Security Obligations for Cloud Storage
For cloud storage, reasonable security safeguards under the DPDP Act include:
- Encryption at rest: All cloud storage containing personal data must be encrypted at rest
- Encryption in transit: All data transfers must use TLS/HTTPS
- Access controls: Strict IAM policies, bucket policies, and ACLs on all storage containing personal data
- Access logging: Enable access logging on all storage resources containing personal data
- Backup security: Backup archives must be encrypted, access-controlled, and covered by retention policies
SaaS Applications and the DPDP Act
Most Indian enterprises are also heavy users of SaaS applications — Salesforce, HubSpot, Workday, Zoom, and hundreds of others. Every SaaS application that processes personal data of Indian citizens makes its vendor a Data Processor under the DPDP Act. You need a DPA with every such vendor and visibility into where each SaaS vendor stores data.
The Cloud Storage DPDP Audit: What to Do This Quarter
- Step 1 — Map your cloud regions.

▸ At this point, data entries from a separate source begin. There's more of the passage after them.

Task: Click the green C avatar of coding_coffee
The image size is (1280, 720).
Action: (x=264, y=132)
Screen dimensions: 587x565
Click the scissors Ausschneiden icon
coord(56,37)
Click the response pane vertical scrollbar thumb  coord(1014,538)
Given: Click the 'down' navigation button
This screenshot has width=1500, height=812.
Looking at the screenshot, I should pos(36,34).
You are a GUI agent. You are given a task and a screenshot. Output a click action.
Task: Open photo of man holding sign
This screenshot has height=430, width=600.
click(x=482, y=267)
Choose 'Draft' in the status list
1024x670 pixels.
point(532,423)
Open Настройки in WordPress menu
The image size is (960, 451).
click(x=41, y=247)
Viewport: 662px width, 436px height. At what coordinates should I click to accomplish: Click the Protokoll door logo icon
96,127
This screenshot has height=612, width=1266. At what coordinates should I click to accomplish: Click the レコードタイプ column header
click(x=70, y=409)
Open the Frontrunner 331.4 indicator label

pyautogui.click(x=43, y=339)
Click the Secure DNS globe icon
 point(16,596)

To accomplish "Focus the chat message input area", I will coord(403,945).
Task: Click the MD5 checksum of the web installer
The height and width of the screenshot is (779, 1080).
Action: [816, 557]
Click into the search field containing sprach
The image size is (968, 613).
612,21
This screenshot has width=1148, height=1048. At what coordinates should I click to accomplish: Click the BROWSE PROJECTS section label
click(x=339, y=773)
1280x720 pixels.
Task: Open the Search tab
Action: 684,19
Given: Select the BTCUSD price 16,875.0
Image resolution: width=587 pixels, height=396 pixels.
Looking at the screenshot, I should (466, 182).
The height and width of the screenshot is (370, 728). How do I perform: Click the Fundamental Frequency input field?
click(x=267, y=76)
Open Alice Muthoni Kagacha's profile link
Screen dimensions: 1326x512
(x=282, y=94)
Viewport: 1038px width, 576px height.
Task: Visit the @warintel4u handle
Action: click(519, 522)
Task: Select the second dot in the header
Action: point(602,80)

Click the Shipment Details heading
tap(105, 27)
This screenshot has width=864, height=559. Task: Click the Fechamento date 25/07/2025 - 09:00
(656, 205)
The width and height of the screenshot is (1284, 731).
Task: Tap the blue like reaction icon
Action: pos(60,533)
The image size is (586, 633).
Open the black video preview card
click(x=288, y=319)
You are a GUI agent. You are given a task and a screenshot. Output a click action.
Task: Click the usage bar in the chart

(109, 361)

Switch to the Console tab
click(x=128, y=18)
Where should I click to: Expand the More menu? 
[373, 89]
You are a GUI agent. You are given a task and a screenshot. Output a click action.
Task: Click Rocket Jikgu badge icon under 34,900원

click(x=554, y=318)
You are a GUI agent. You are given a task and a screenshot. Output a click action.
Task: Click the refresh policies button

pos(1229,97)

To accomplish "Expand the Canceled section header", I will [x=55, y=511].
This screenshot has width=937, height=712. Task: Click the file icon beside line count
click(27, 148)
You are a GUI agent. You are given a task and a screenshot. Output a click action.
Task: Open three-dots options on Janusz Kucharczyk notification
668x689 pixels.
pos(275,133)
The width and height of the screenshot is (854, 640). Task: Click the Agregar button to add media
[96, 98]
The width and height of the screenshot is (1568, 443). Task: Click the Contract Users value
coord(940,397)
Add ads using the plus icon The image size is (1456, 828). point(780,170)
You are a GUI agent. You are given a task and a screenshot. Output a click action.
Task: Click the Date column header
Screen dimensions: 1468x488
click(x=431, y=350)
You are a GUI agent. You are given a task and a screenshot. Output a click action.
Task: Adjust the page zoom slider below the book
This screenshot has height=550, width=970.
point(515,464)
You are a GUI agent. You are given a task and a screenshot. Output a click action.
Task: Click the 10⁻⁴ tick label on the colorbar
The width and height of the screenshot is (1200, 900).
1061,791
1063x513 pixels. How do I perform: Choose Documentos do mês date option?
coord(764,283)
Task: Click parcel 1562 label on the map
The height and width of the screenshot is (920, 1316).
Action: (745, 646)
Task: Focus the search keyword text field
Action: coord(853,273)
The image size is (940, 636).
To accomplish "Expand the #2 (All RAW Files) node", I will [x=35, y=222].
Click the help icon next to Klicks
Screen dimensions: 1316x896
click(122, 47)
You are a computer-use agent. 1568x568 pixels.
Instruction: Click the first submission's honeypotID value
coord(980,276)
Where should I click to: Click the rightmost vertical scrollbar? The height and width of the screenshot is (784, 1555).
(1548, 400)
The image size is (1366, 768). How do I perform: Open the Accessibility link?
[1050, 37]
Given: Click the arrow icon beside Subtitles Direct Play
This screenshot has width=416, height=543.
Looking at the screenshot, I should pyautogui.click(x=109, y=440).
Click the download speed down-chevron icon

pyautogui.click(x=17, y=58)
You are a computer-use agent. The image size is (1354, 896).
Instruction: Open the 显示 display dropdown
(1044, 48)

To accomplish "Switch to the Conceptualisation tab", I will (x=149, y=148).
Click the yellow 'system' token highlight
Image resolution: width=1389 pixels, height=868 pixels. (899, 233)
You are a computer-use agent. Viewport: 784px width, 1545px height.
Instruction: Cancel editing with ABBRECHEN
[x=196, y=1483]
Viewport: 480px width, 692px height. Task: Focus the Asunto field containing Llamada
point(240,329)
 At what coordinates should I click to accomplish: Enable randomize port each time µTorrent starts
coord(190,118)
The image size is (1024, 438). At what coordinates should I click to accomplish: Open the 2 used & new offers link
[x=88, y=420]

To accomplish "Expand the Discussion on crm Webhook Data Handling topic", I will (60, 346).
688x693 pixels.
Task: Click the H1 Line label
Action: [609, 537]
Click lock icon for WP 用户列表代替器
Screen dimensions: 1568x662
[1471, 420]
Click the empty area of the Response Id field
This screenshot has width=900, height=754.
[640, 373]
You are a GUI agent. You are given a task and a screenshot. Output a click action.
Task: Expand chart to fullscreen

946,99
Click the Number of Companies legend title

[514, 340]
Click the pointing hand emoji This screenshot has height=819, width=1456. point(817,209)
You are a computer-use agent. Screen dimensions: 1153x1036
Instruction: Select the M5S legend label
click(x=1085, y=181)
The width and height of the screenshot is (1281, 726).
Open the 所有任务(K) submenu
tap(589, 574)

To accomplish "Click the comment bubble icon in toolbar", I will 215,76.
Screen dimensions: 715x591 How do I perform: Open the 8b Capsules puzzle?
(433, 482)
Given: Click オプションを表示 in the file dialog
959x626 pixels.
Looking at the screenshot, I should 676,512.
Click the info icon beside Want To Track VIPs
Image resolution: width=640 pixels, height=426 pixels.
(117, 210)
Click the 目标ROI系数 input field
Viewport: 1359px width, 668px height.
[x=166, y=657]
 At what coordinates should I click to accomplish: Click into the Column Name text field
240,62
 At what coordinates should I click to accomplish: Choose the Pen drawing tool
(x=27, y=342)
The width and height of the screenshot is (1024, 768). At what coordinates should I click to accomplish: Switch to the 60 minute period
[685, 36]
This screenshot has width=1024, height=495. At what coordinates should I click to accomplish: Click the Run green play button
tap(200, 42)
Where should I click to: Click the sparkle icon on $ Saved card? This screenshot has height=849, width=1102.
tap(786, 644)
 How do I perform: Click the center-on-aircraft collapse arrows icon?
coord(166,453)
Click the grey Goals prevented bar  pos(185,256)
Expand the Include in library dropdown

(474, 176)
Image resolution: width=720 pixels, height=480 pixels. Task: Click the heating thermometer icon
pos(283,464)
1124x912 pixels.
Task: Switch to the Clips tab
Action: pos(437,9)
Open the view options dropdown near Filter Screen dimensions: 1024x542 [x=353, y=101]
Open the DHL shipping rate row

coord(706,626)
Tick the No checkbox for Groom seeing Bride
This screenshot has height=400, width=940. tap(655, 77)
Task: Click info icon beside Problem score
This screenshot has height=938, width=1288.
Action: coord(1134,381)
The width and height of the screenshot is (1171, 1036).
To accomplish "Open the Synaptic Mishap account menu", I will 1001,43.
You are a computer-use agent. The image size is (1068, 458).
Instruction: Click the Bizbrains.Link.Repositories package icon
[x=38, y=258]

Identify every cloud account and document which regions are active and what data is stored there
- Step 2 — Identify personal data in cloud storage. Use AWS Macie, Microsoft Purview, or Google Cloud DLP to scan for personal data
- Step 3 — Review and execute DPAs. Confirm DPAs are in place with AWS, Microsoft, Google, and every SaaS vendor that processes personal data
- Step 4 — Configure retention policies. Set automated retention and deletion policies on all cloud storage containing personal data
- Step 5 — Audit security controls. Review encryption, access controls, and logging on all cloud storage resources
CloudFirst helps Indian enterprises audit cloud infrastructure for DPDP Act compliance. Contact us → cloudfirst.in/contact-sales.php
Frequently Asked Questions
Q: Does the DPDP Act require all data to be stored in India?
Not currently. The Act permits cross-border data transfers except to countries the Government specifically restricts. However, the Government can notify data localisation requirements for specific categories of data at any time.
Q: Is an AWS S3 bucket in the Mumbai region automatically DPDP compliant?
Storing data in an Indian region satisfies the data residency aspect of compliance, but it does not make you automatically compliant. You still need a DPA with AWS, appropriate retention policies, encryption, access controls, and breach notification procedures.
Q: How does the DPDP Act interact with RBI data localisation requirements?
RBI has its own data localisation requirements for payment data — all payment system data must be stored only in India. The DPDP Act operates alongside these sector-specific requirements; both apply.